Business U.S. Highway 96-E (US 96 Bus.) is a 1.3 mi spur of US 96 in the Jasper County census designated place of Buna. The highway was designated on September 25, 1939 as Texas State Highway Loop 68, going from US 59 through Buna to US 59. On January 18, 1955, Loop 68 became Texas State Highway Spur 68, and the route was moved to the current route. On June 21, 1990, the designation was changed to Business US 96-E, and a concurrency with SH 62 was added. It begins southwest of the community at US 96 and travels northeast paralleling a railroad. Except for one small industry, the highway travels past residential areas before it ends at SH 62 in the center of Buna. A left turn onto SH 62 can be made to access US 96 again.
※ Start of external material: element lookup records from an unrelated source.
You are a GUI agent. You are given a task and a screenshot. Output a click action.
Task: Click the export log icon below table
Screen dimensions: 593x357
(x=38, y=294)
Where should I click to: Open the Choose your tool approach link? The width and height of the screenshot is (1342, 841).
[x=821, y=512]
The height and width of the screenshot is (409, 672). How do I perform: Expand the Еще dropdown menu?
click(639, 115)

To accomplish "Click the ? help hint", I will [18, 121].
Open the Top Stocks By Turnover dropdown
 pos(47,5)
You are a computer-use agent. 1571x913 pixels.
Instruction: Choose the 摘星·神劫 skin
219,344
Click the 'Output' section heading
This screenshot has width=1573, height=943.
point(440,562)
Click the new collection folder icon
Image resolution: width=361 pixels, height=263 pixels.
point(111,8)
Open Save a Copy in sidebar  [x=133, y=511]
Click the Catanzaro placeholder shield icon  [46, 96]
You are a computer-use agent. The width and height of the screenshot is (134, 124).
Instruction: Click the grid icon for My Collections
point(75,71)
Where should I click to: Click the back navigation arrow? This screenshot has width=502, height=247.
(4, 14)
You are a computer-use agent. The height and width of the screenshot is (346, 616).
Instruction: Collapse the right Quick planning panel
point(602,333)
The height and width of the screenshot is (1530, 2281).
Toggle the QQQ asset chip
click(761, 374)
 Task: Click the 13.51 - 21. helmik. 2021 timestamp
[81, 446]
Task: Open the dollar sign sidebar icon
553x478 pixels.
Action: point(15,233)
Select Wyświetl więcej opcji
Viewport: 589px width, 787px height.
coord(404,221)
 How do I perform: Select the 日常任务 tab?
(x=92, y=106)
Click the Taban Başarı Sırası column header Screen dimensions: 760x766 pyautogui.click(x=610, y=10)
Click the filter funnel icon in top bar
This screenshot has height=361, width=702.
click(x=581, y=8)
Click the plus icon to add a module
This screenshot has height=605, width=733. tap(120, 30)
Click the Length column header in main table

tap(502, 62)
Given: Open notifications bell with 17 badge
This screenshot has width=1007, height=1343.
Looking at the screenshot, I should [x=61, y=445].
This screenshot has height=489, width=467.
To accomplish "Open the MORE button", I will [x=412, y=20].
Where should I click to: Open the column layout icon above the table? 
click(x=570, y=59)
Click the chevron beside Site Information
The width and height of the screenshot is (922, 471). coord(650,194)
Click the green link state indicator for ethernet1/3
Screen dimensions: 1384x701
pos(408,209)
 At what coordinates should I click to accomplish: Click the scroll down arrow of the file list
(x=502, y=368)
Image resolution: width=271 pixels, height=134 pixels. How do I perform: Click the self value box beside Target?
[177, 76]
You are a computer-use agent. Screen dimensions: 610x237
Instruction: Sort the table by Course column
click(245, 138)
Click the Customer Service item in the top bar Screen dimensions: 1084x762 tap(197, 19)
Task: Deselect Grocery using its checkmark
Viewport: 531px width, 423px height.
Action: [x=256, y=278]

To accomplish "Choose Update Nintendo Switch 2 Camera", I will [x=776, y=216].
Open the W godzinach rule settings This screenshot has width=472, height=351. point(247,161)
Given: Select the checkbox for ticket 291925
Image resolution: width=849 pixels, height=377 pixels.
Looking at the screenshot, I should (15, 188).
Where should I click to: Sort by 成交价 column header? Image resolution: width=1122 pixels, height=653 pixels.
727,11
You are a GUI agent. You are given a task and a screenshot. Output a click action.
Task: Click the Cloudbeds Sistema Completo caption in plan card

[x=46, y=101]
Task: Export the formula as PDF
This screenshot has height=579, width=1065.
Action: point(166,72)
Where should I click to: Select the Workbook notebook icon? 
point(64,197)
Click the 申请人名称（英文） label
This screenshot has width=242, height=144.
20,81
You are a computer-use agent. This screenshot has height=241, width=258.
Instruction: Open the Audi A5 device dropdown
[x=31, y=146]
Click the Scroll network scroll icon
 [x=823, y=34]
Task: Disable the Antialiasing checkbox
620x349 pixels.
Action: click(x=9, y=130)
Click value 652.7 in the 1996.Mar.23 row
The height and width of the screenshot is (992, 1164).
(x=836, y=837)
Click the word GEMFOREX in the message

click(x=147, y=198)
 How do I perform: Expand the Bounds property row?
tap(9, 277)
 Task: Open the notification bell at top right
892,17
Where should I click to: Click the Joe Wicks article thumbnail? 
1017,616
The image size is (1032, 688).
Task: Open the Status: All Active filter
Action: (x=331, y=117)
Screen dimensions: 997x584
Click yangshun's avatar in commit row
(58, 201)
===Silsbee business highway===

Business U.S. Highway 96-F (US 96 Bus.) is a 5 mi business loop of US 96 serving the Hardin County city of Silsbee. The highway begins at an interchange with US 96 south of the city and travels north to the city limits as a four-lane undivided road. Upon reaching the Silsbee city limits, the name of the road also becomes 5th Street. In the center of the city, US 96 Bus. reaches Avenue N which carries SH 327. At Avenue G, US 96 Bus. turns right while FM 92 continues north through the city. FM 418's eastern terminus occurs at a stop-controlled T intersection east of the city center. At the highway's northern intersection with US 96, US 96 Bus. briefly runs on two frontage roads on either side of US 96 before it terminates at right-in/right-out intersections with the divided US 96.

The route was originally designated on Texas State Highway Loop 498 on November 30, 1978. The route was changed to Business US 96-F on June 21, 1990.

The number was originally used for Texas State Highway Spur 498, designated on April 29, 1971 from SH 146 to Spur 501 in LaPorte via Wharton Weems Blvd. This was cancelled on July 28, 1977 and mileage was transferred to rerouted Loop 410 (not to be confused with I-410), whose alignment on Fairmont Parkway was cancelled and given to the city of LaPorte. Loop 410 was marked as Business SH 146, and became Business SH 146-D on June 21, 1990. Note that the sections of Business SH 146-D on Broadway Street and Main Street were cancelled on March 26, 2009 and given to the city of LaPorte.